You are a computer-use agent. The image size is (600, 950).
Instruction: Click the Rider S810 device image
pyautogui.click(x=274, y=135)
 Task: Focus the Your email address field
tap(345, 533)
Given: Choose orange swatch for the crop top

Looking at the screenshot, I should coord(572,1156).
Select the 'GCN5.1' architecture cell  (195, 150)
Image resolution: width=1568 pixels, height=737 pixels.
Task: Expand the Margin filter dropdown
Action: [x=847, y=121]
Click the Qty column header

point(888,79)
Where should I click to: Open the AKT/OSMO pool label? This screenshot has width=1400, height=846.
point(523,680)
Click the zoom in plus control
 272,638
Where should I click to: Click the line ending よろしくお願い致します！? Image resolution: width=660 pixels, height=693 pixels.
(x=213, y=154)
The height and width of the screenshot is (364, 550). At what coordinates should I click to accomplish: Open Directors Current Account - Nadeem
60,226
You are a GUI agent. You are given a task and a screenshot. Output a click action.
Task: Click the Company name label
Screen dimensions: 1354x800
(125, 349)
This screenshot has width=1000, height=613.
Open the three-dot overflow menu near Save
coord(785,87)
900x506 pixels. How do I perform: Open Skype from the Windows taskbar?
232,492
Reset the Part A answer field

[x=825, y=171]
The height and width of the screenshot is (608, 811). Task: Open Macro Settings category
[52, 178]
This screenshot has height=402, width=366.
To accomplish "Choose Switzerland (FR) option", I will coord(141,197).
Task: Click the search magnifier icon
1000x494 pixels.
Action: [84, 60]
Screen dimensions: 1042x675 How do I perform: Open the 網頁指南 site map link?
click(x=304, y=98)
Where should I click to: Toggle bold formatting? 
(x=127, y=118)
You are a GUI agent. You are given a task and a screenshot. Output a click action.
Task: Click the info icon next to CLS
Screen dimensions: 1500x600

□ □ □ □ □ □ □

- **Work to be completed**
Beginning with the line that contains "Where should I click to: Toggle", write out every line through the end of the entries above, exactly.

- **Solution to this exercise**
Where should I click to: Toggle bold formatting? 
(x=127, y=118)
You are a GUI agent. You are given a task and a screenshot. Output a click action.
Task: Click the info icon next to CLS
Screen dimensions: 1500x600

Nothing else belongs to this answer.